• [SET PROBLEM] List each line in the records below that contains the string "before", copying every such line in full.

[Records from a dataset]
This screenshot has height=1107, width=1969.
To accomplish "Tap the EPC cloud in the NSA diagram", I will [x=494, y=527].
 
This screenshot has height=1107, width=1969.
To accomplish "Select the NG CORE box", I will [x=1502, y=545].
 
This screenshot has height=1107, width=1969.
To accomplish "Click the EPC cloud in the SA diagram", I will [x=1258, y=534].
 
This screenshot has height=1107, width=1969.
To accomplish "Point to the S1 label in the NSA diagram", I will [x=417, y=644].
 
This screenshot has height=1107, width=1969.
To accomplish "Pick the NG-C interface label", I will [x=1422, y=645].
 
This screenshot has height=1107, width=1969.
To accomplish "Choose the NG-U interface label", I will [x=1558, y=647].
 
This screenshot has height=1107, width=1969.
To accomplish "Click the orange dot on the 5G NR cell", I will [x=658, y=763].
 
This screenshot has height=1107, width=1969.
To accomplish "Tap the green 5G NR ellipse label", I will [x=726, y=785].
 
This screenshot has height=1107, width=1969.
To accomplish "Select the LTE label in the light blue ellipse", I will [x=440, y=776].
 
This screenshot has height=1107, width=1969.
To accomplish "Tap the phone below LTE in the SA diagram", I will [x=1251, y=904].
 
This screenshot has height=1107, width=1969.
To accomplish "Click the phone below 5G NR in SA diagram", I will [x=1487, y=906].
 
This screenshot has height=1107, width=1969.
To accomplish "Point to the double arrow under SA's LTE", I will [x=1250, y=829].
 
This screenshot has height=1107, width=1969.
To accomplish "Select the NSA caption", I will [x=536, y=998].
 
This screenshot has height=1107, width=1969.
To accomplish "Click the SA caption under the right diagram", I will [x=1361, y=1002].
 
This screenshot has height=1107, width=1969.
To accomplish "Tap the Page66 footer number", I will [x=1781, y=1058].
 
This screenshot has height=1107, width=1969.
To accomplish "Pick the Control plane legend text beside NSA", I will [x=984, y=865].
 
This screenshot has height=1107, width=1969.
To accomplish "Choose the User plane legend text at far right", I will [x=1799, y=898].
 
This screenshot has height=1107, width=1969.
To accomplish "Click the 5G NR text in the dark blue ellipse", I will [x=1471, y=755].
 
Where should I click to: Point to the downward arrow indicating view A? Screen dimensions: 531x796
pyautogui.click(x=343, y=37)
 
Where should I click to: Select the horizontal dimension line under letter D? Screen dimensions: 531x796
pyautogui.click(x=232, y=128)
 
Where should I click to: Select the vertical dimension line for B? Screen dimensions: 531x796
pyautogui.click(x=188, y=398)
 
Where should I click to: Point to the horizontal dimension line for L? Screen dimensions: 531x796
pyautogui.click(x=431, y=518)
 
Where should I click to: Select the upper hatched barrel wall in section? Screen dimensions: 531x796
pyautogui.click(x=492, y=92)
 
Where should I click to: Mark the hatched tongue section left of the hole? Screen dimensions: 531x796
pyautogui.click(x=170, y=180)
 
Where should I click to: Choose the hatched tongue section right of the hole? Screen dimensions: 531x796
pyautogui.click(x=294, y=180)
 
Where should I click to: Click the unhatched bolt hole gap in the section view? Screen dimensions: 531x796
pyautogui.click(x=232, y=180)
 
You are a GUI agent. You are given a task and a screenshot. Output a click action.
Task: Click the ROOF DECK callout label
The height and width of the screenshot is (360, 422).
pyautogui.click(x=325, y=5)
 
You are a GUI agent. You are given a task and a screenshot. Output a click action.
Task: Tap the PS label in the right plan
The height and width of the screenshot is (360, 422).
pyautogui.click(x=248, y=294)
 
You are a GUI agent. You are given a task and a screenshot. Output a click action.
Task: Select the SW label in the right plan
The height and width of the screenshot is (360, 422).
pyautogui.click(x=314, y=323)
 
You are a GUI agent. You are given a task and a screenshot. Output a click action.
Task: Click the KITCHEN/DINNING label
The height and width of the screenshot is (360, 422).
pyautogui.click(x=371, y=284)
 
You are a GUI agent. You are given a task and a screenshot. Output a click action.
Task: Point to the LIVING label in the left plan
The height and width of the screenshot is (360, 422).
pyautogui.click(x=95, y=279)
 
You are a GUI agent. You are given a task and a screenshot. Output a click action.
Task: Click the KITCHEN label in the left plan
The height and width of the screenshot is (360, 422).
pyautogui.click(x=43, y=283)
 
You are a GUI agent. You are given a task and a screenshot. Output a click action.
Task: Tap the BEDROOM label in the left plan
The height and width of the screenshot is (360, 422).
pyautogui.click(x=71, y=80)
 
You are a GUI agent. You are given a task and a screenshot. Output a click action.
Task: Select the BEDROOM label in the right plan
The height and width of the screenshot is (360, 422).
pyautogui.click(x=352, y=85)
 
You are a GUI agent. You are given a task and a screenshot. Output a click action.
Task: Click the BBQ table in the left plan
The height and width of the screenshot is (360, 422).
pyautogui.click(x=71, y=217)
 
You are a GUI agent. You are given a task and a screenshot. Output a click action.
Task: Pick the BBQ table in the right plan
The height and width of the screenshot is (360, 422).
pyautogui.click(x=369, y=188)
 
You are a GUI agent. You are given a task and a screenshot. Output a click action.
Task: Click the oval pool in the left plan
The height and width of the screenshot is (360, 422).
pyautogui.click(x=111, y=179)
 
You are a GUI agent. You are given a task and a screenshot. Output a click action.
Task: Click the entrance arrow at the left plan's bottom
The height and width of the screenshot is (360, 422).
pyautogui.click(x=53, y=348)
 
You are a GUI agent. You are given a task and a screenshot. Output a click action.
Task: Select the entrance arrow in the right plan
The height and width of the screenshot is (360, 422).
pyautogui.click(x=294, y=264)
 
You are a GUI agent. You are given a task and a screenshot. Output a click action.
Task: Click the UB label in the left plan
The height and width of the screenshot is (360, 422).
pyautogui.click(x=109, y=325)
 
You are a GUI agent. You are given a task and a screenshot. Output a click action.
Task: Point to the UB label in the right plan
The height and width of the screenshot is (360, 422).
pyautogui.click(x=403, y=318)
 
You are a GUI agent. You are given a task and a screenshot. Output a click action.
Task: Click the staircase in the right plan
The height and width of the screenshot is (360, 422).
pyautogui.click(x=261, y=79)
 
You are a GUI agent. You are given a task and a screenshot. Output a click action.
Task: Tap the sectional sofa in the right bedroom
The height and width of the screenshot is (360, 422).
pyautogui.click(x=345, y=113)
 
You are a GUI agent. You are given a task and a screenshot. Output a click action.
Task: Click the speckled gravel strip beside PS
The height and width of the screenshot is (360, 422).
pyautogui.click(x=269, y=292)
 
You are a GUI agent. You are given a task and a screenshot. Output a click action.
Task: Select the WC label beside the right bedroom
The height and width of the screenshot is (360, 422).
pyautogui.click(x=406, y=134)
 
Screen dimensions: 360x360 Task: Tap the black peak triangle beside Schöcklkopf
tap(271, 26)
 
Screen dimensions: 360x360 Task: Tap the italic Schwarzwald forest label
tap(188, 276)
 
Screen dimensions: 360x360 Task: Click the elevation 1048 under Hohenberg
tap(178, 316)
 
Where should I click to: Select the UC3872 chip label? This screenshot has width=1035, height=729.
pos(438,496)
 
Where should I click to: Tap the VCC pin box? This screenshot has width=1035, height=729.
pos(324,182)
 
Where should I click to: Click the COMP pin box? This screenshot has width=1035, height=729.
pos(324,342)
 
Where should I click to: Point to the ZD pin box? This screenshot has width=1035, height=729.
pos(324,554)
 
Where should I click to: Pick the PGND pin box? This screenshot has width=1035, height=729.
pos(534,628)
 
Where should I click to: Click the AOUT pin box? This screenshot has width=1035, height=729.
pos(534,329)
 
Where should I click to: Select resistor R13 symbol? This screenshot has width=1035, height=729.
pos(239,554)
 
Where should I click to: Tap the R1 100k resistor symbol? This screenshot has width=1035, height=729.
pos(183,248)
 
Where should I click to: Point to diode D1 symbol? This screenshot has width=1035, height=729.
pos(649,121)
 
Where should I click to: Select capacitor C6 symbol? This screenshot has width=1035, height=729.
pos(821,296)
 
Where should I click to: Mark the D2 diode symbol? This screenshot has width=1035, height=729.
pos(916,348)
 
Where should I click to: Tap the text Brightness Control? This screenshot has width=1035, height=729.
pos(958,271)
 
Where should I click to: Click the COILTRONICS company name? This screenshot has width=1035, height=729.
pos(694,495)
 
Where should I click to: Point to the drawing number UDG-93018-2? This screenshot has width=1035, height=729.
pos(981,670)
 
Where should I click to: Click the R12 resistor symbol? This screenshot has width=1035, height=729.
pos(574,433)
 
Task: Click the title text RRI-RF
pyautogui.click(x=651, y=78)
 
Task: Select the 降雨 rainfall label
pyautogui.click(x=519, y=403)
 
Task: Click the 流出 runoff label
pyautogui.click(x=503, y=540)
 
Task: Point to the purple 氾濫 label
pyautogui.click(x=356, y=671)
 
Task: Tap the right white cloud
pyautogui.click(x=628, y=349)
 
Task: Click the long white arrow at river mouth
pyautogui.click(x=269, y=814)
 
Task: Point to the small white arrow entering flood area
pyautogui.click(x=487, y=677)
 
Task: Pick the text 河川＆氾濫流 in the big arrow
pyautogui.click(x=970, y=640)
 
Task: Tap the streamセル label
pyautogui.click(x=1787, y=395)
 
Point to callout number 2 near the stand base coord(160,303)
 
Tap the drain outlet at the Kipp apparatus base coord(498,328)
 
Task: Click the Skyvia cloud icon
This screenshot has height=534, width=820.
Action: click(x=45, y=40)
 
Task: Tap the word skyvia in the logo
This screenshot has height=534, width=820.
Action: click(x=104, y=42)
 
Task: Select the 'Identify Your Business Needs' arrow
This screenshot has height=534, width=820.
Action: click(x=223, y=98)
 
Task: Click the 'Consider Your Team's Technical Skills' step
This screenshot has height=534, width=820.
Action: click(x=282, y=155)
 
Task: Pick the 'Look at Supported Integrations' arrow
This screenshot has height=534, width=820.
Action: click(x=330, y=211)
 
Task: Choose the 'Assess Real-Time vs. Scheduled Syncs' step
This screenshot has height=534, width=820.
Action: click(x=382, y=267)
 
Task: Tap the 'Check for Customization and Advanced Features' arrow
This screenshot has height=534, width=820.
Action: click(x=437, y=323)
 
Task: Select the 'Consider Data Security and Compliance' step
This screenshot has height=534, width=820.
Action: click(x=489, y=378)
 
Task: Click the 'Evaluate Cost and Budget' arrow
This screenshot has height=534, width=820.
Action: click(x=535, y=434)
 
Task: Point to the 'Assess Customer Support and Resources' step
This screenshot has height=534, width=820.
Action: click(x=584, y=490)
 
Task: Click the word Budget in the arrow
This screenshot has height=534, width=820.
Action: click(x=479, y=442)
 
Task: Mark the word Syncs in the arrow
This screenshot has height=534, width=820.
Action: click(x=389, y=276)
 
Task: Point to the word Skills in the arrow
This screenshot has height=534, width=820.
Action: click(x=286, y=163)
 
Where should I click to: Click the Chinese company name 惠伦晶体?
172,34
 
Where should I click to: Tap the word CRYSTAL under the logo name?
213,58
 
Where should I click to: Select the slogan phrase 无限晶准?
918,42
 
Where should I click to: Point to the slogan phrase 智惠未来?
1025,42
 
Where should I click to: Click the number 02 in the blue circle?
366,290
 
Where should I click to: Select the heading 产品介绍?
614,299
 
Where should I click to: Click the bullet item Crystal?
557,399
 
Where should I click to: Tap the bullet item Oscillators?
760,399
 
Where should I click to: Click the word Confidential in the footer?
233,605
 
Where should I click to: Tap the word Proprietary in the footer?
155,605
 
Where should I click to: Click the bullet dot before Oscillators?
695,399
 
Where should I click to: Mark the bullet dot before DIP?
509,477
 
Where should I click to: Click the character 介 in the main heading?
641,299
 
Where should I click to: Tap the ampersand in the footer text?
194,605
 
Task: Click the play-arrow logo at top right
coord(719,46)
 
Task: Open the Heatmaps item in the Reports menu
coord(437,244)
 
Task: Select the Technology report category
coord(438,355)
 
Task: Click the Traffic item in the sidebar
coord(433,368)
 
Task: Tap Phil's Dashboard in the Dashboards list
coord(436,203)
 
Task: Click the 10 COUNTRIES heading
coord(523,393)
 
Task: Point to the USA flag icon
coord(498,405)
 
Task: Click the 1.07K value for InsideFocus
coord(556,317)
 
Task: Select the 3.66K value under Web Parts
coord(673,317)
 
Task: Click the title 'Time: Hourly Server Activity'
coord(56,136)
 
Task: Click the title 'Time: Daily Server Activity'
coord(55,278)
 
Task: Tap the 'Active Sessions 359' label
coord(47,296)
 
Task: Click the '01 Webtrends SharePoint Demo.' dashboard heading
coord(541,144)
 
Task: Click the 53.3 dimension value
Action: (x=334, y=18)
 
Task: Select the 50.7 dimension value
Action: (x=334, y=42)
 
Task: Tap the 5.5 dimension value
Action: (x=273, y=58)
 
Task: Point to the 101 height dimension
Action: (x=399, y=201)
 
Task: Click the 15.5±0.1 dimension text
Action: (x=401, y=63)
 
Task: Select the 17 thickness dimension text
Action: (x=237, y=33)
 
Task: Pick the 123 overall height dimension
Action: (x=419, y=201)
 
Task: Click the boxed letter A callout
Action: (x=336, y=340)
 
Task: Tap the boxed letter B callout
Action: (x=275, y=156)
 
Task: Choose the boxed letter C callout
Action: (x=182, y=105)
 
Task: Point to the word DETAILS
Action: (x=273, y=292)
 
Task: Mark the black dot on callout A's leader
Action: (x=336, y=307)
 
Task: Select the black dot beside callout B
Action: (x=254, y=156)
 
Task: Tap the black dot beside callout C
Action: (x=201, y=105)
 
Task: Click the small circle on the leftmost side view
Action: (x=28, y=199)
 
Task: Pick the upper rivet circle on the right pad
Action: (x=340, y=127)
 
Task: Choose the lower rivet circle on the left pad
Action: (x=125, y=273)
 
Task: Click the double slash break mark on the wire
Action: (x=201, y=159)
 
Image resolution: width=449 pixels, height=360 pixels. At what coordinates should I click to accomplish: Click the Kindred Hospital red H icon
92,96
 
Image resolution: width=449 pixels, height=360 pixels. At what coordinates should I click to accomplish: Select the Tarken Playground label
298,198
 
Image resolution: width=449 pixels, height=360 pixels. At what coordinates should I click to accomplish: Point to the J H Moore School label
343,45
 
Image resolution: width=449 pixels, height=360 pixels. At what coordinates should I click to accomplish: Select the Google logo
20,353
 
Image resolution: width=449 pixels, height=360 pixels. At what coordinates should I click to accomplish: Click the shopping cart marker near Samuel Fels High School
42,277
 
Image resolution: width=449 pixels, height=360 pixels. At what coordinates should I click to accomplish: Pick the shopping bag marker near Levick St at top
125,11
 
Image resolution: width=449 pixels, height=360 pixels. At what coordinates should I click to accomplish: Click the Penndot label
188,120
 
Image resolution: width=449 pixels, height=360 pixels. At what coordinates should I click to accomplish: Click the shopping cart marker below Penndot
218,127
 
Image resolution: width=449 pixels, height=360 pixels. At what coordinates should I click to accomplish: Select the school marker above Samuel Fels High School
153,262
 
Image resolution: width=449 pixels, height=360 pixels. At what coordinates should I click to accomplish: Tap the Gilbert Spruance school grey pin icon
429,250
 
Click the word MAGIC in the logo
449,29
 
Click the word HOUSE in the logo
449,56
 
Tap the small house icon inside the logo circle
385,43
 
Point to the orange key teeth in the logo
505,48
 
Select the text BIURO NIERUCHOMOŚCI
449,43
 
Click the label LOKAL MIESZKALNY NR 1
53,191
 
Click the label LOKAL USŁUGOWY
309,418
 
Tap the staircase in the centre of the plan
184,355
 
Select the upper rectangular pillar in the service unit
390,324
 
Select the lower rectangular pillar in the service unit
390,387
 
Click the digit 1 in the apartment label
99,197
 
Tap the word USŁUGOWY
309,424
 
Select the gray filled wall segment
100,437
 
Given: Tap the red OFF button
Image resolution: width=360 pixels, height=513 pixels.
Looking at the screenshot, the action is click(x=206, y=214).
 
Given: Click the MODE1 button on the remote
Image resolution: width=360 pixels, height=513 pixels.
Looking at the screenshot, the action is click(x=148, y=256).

• [EXPECTED ANSWER]
Where should I click to: Click the bullet dot before Oscillators?
Where should I click to: Mark the bullet dot before DIP?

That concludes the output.